• [EXERCISE DETAILS]:
Please reproduce each of the entries below exactly as they appear.

• [MATERIAL SHOWN]:
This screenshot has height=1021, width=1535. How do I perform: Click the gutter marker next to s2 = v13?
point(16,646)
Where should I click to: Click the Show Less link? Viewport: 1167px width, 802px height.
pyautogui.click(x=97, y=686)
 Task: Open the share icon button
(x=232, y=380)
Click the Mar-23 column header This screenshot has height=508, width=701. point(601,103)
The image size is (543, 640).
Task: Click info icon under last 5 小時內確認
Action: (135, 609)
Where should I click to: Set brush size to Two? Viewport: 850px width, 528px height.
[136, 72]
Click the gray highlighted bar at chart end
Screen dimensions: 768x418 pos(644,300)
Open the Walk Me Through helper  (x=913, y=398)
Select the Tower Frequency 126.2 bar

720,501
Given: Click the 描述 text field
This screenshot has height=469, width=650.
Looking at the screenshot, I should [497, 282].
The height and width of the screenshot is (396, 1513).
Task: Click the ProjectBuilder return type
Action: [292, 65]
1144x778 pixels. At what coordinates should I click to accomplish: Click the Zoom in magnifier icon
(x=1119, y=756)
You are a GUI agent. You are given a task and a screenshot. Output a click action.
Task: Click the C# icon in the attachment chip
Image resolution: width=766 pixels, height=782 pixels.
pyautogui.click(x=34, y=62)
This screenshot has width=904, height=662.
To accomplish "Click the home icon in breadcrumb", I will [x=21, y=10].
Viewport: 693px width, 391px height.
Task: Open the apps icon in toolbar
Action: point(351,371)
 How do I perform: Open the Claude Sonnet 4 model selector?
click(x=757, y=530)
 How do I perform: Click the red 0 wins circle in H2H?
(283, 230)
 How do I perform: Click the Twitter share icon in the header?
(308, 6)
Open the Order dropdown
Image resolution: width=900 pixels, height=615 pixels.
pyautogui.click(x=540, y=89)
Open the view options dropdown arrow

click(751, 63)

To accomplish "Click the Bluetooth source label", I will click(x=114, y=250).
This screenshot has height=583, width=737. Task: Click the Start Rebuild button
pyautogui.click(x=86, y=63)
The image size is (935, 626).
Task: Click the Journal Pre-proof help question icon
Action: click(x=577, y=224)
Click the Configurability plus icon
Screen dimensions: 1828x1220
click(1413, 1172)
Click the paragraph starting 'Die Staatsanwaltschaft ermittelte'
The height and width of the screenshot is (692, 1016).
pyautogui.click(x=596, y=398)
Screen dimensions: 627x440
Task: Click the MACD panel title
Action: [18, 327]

• [PROBLEM SOLUTION]:
This screenshot has height=1021, width=1535. How do I perform: Click the gutter marker next to s2 = v13?
point(16,646)
Where should I click to: Click the Show Less link? Viewport: 1167px width, 802px height.
pyautogui.click(x=97, y=686)
 Task: Open the share icon button
(x=232, y=380)
Click the Mar-23 column header This screenshot has height=508, width=701. point(601,103)
The image size is (543, 640).
Task: Click info icon under last 5 小時內確認
Action: (135, 609)
Where should I click to: Set brush size to Two? Viewport: 850px width, 528px height.
[136, 72]
Click the gray highlighted bar at chart end
Screen dimensions: 768x418 pos(644,300)
Open the Walk Me Through helper  (x=913, y=398)
Select the Tower Frequency 126.2 bar

720,501
Given: Click the 描述 text field
This screenshot has height=469, width=650.
Looking at the screenshot, I should [497, 282].
The height and width of the screenshot is (396, 1513).
Task: Click the ProjectBuilder return type
Action: [292, 65]
1144x778 pixels. At what coordinates should I click to accomplish: Click the Zoom in magnifier icon
(x=1119, y=756)
You are a GUI agent. You are given a task and a screenshot. Output a click action.
Task: Click the C# icon in the attachment chip
Image resolution: width=766 pixels, height=782 pixels.
pyautogui.click(x=34, y=62)
This screenshot has width=904, height=662.
To accomplish "Click the home icon in breadcrumb", I will [x=21, y=10].
Viewport: 693px width, 391px height.
Task: Open the apps icon in toolbar
Action: point(351,371)
 How do I perform: Open the Claude Sonnet 4 model selector?
click(x=757, y=530)
 How do I perform: Click the red 0 wins circle in H2H?
(283, 230)
 How do I perform: Click the Twitter share icon in the header?
(308, 6)
Open the Order dropdown
Image resolution: width=900 pixels, height=615 pixels.
pyautogui.click(x=540, y=89)
Open the view options dropdown arrow

click(751, 63)

To accomplish "Click the Bluetooth source label", I will click(x=114, y=250).
This screenshot has height=583, width=737. Task: Click the Start Rebuild button
pyautogui.click(x=86, y=63)
The image size is (935, 626).
Task: Click the Journal Pre-proof help question icon
Action: click(x=577, y=224)
Click the Configurability plus icon
Screen dimensions: 1828x1220
click(1413, 1172)
Click the paragraph starting 'Die Staatsanwaltschaft ermittelte'
The height and width of the screenshot is (692, 1016).
pyautogui.click(x=596, y=398)
Screen dimensions: 627x440
Task: Click the MACD panel title
Action: [18, 327]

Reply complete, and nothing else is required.